Work instruction
Look through the entries below for the string "работы", and copy each line where it is found.

Collected data entries:
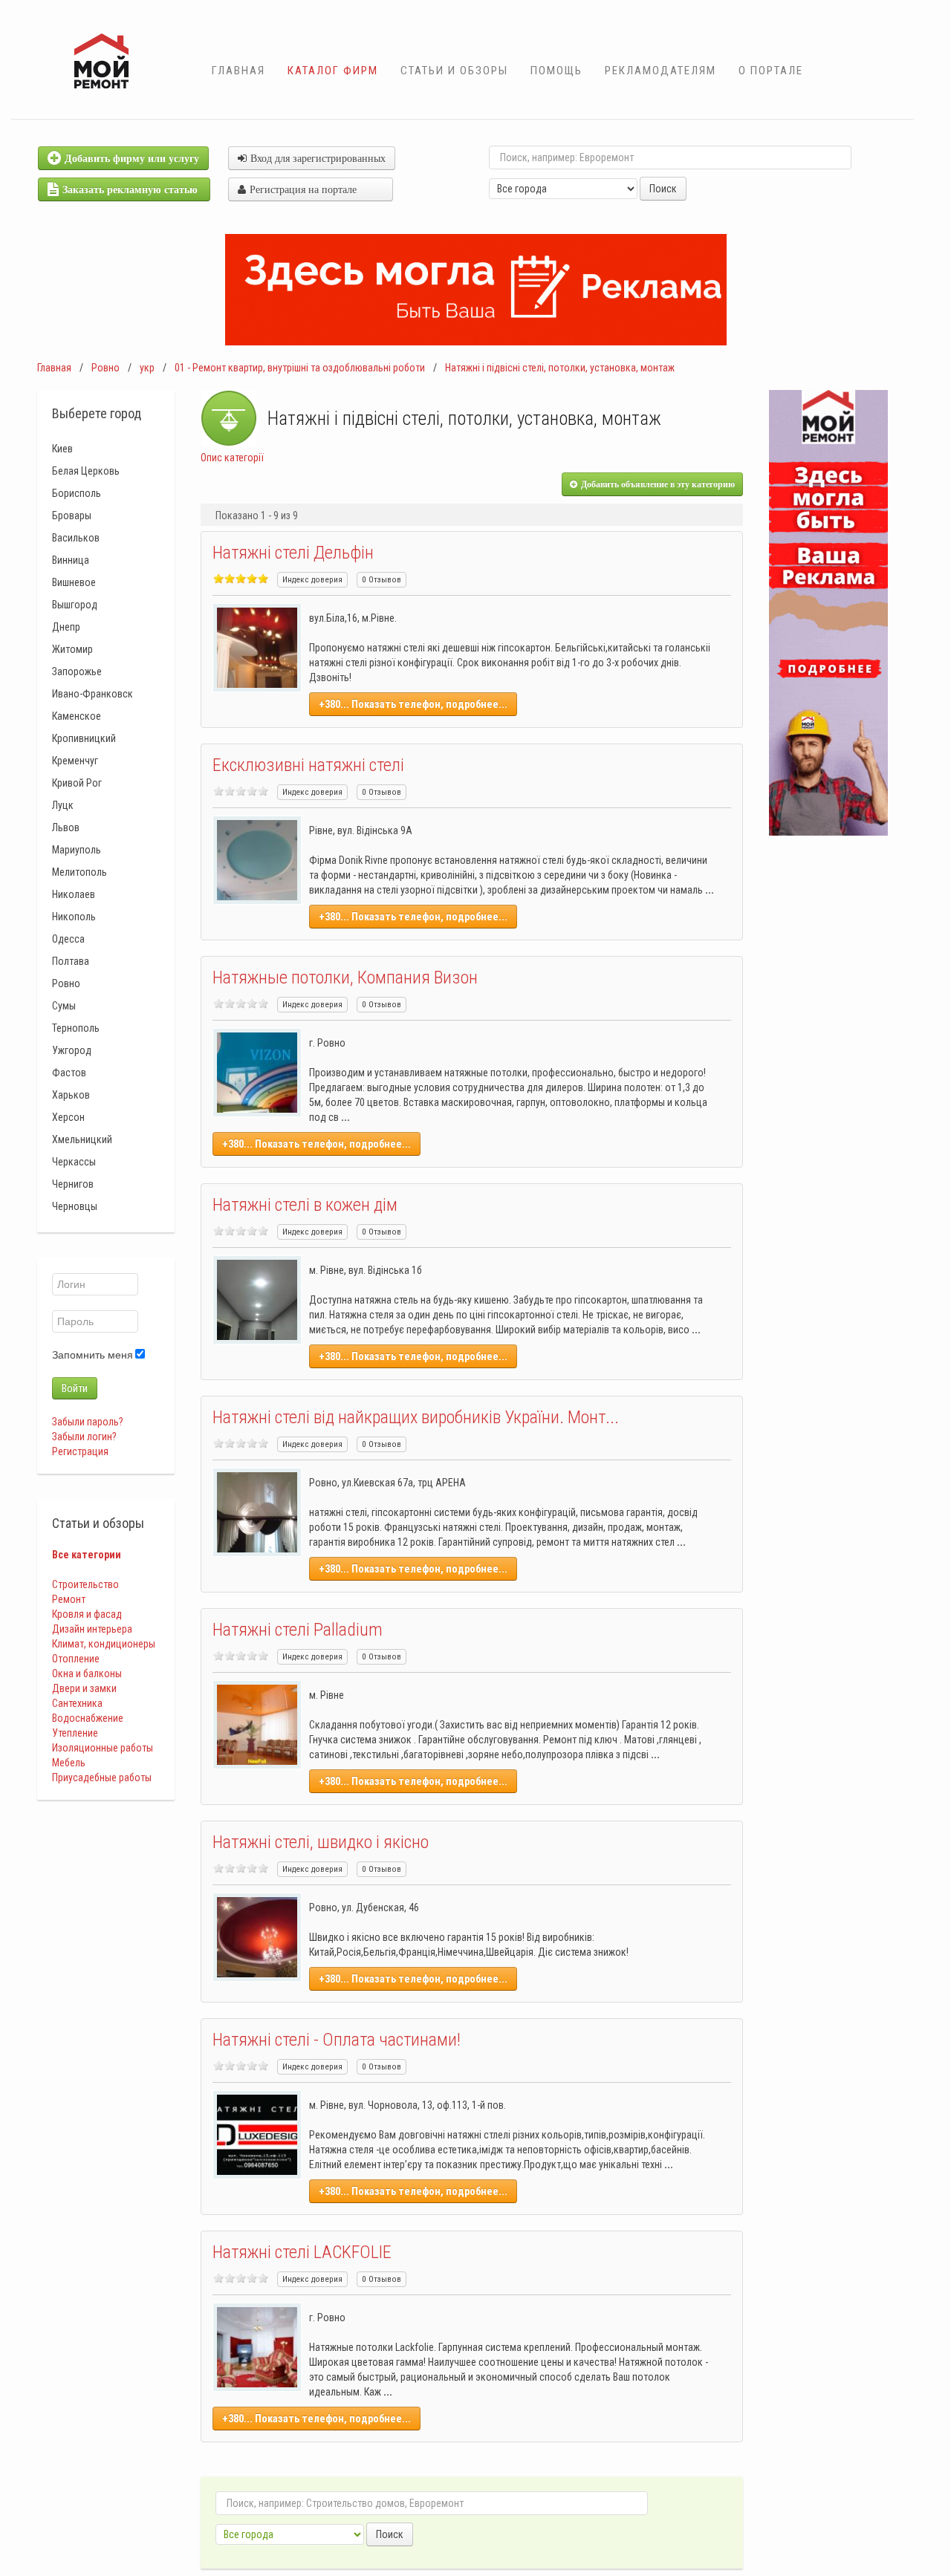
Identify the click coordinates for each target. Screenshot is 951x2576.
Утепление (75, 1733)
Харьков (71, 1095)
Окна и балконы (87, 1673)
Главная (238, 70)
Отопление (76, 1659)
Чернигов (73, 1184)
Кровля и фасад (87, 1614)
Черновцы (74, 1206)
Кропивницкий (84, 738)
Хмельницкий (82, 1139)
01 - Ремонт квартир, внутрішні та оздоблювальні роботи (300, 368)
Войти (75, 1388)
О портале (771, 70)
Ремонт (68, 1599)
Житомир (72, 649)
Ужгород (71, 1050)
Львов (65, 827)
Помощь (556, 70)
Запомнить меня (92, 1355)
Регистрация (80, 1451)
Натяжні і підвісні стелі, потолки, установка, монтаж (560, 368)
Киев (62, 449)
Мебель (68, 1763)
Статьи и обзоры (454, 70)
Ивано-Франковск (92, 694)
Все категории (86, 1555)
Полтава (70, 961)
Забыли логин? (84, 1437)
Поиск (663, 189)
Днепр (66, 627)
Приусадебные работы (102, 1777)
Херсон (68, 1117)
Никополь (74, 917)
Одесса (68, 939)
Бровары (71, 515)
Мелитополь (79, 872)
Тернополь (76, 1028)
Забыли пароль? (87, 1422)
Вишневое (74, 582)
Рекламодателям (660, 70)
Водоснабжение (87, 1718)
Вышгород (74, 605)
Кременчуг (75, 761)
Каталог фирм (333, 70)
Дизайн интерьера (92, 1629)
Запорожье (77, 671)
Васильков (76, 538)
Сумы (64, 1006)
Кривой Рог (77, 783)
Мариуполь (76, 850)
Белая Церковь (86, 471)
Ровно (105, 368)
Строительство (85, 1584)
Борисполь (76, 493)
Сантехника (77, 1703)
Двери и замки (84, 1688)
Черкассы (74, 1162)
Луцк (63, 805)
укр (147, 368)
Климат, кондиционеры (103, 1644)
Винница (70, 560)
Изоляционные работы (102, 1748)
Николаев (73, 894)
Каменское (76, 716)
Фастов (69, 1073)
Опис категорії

Exercise output
Приусадебные работы (102, 1777)
Изоляционные работы (102, 1748)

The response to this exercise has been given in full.